By contrast, the only thing that really changed about how I play Super Mario Bros is the words I shout at the screen 🤣. When I revisited the game in my twenties, I wondered how I didn’t smash it, and then remembered how hard it was to get new video games back then. Hehe.

Circuit Breaker: A brief history of cutdown game consoles.

While only brief in that it’s limited to Nintendo, Sony, and Microsoft: the modern names in the console gaming business, it is never the less a good write up.

I also find it interesting how times have changed. The way I encounter such revision has changed more than the patterns too the hardware alterations.

The alterations to the earlier NES and PlayStation consoles were things that I first encountered in stores, or later read about (PS2 Slim) after the fact. Seeing such things in stores were head scratching events. More recent history such as the PlayStation 3 and Xbox 360 iterations are principally things I’ve only encountered online because I skipped much of that generation. Current affairs like the One S are both things I’ve usually read about online ahead of time and have also encountered personally.

Growing up, I was pretty much exposed to everything Nintendo and Sega offered in the United States until the great dominance the Sony PlayStation achieved, and I mostly exited mobile while the Game Boy Color was still getting new titles.

Somewhere in the early 2000s, I kind of made a switch away from consoles. If they interested me: I would still buy games for the PlayStation 2. But by in large my gaming activities became focused on PC. Thus while my peers were typically (original) Xbox converts: I had returned to the desktop. Up until the late ’90s our PC was limited to MS-DOS 3 and a single 5 ¼ floppy drive, so it wasn’t hard for consoles like the Super NES and original PlayStation to ingrain themselves in my gaming habits and draw me away from our Tandy. Around when Medal of Honor: Allied Assault was young and popular: we finally gained a PC up to playing modern games. That remained the pattern and is again my norm.

Check your understanding —
a: Reproduce the console gaming text word for word, from the part that begins with the words containing "Growing up, I" through the part that ends with "getting new titles.".
b: Write what comes next in the console gaming text, picking up after its final sentence.

Data section —
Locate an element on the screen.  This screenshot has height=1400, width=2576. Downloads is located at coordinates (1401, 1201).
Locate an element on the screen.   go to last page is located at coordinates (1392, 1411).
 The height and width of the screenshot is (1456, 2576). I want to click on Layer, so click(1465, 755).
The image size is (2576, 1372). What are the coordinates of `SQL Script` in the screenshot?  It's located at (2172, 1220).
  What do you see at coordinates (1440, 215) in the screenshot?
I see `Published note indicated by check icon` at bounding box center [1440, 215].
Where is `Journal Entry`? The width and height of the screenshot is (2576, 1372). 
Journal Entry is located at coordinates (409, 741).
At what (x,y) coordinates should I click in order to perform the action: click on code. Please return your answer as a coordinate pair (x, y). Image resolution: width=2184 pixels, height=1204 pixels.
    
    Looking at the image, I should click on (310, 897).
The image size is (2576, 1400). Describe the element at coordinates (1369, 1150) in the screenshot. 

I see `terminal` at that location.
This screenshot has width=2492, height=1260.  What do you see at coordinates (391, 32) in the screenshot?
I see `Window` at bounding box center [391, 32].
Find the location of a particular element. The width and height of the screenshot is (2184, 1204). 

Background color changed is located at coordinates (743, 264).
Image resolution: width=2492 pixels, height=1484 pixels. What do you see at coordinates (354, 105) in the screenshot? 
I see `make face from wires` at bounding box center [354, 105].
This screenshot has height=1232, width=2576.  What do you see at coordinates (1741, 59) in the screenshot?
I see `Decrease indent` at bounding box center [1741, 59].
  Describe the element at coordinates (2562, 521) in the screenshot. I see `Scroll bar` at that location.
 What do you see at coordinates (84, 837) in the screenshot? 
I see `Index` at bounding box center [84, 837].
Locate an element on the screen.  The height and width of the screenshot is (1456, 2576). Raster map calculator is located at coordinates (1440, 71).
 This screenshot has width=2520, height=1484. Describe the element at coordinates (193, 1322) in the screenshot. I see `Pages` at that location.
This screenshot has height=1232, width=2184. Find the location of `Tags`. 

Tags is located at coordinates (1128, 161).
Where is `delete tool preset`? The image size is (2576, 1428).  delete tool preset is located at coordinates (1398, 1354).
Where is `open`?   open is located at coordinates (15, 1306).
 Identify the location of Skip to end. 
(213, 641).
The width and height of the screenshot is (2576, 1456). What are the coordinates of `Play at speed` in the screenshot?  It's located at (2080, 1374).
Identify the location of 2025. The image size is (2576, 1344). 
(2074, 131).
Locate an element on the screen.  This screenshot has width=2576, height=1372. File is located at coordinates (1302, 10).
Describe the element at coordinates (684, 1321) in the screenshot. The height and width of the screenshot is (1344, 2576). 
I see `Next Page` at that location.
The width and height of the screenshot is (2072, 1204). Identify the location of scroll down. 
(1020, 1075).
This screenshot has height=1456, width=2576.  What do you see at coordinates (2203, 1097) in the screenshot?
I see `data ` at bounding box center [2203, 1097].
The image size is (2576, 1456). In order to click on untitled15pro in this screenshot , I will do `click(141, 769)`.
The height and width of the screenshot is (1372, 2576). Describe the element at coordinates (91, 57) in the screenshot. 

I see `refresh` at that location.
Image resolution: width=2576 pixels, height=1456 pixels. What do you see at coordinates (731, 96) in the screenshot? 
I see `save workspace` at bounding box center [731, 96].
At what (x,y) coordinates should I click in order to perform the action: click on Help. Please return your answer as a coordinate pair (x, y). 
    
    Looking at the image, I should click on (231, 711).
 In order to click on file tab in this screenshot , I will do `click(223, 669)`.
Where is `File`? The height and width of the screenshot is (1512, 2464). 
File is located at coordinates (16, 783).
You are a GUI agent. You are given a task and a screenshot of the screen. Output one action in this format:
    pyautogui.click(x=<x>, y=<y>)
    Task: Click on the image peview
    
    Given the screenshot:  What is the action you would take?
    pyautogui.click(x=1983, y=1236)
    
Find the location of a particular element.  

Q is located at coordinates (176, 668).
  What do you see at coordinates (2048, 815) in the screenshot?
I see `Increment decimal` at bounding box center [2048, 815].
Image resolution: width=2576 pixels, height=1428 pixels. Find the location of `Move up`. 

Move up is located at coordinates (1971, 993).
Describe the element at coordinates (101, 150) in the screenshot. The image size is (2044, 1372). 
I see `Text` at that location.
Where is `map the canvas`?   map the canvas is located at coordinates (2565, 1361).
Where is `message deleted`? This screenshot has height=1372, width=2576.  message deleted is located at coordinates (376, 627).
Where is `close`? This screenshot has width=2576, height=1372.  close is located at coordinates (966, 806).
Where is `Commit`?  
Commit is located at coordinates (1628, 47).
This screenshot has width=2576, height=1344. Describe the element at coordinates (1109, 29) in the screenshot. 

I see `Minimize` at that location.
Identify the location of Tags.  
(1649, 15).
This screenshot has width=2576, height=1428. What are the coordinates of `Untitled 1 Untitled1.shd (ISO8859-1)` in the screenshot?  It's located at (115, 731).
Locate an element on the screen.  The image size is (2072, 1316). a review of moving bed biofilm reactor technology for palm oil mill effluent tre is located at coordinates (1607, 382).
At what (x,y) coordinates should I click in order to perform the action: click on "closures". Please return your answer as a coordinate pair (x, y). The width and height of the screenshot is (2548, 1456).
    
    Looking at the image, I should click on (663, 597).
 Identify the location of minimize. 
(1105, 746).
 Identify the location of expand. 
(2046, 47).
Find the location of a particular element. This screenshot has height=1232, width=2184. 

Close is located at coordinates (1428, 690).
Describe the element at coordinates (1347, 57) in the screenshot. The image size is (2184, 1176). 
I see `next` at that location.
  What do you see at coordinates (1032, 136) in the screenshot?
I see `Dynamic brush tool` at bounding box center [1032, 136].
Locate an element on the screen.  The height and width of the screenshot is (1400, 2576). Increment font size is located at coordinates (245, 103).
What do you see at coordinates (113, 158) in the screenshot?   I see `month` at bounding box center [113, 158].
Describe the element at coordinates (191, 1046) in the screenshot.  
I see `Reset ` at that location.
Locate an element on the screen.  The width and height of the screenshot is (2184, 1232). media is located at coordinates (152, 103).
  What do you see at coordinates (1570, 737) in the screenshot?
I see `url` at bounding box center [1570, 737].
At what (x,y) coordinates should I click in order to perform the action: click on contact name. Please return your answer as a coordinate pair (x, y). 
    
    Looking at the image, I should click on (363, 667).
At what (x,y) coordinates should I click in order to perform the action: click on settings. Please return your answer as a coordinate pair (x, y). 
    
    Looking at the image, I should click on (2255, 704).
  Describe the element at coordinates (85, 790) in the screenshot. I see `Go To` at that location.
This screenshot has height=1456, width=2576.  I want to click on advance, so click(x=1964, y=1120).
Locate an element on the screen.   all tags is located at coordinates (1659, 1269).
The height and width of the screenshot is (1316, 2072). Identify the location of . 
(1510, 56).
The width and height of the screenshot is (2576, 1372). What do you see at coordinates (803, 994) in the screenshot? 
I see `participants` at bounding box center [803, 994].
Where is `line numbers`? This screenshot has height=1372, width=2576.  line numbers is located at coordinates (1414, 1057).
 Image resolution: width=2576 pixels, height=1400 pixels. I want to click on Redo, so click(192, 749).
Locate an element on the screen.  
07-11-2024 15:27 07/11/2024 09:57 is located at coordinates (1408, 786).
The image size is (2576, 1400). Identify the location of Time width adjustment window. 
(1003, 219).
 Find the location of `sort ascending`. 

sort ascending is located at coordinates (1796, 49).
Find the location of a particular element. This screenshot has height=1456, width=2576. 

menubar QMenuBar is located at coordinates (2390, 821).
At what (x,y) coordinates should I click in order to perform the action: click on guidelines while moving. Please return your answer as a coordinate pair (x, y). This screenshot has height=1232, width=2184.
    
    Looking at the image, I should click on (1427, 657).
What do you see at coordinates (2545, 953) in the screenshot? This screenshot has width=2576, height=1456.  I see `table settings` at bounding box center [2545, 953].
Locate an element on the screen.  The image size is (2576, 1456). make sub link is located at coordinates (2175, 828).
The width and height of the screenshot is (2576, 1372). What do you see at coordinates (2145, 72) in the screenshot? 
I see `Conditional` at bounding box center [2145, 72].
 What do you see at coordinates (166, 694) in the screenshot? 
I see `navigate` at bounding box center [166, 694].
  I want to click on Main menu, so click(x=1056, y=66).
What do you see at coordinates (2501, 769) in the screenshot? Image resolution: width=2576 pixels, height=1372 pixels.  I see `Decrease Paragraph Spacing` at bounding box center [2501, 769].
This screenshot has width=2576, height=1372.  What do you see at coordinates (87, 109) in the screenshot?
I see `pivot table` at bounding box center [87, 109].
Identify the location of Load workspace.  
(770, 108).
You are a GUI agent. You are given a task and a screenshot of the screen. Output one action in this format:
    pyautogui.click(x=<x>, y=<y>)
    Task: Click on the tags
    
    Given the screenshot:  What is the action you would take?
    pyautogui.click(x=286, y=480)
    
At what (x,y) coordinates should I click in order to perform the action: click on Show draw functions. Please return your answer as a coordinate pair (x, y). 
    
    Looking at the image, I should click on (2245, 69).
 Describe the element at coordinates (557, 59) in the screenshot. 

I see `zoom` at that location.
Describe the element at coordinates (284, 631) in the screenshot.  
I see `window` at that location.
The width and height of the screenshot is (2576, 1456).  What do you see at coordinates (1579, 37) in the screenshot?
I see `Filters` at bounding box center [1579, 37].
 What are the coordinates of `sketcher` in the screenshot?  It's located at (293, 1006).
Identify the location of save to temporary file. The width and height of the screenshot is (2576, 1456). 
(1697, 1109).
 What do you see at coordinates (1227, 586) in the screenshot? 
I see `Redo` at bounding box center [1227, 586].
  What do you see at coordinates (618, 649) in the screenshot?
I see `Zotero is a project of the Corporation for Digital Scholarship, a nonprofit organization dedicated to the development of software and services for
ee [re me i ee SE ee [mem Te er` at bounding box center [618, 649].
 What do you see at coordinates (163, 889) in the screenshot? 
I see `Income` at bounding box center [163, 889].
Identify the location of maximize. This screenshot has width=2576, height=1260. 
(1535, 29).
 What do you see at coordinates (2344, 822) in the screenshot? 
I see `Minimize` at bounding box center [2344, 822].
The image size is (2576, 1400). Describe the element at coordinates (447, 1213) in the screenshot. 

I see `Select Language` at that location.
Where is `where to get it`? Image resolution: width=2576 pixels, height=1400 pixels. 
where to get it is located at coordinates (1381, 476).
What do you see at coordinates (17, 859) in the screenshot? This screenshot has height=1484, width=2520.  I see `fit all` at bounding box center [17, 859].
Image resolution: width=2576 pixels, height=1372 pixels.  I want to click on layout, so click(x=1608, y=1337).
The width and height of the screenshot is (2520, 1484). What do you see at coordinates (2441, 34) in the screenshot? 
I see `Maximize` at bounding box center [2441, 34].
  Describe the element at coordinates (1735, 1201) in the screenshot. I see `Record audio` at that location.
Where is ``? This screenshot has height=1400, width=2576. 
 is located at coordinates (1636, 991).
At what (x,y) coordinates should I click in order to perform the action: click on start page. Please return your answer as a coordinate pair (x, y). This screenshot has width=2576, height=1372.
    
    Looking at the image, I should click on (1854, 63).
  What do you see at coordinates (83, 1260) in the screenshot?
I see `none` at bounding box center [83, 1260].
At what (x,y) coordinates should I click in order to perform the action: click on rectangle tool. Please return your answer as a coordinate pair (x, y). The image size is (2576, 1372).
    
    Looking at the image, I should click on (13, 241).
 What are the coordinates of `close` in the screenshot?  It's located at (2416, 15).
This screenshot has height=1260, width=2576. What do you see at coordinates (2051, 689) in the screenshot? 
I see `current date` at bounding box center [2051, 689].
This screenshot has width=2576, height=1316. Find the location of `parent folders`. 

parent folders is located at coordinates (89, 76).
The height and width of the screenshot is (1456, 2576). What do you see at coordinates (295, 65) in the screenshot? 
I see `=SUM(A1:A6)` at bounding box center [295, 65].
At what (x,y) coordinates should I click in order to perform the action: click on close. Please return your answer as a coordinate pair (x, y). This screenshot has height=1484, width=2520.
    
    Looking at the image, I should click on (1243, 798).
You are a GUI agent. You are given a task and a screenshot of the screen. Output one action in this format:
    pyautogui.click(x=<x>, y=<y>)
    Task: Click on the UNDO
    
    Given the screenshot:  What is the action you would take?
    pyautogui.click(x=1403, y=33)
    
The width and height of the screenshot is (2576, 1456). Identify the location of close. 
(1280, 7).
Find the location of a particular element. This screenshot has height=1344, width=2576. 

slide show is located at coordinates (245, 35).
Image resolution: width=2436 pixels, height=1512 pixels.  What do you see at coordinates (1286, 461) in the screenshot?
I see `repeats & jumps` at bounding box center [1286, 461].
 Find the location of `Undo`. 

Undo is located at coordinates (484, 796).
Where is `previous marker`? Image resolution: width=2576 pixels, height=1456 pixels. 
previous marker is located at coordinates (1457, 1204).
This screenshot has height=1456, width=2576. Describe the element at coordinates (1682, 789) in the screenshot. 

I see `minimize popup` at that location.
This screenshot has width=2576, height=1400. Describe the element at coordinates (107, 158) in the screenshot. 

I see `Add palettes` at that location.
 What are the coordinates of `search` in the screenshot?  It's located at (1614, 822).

Replies —
a:
Growing up, I was pretty much exposed to everything Nintendo and Sega offered in the United States until the great dominance the Sony PlayStation achieved, and I mostly exited mobile while the Game Boy Color was still getting new titles.

b:
It was actually my brief but multi year affair with the first model Xbox One, that I had experienced a console younger than the launch model PlayStation 2. Platforms like the 360 and PS3 are ones I either skipped totally or only experienced through games ported to PC or Xbox One backwards compatibility.

Seems the popularity of game consoles hasn’t stagnated over the decades. Changes to make the hardware cheaper as the platform ages of still the norm. But the way that I learn about them has.

On the flip side it seems like the hardware reliability has also largely remained the same, since Deathstar One remains fully operational. Despite its growing age and my focus returning to PC. Underneath my Xbox One is a Steam Link and a PlayStation 2, non slim. The PS2 still works just as well as the Christmas I first played Ghost Recon on it. Ditto for the GameBoy Color in my closet, sitting next to a Pokemon Blue and Yellow cartridge. This stuff tends to last 😁. Although I do wonder when analog A/V inputs will disappear from televisions, lol.

GameSpot: Nintendo Switch Lite: Price, Release Date, Colors Revealed.

While not as cool as the regular Switch or as cheap as the 2DS / 2DS XL, I kinda like the idea of a cheaper Switch.

I mostly look at the Switch as attractive from two different perspectives.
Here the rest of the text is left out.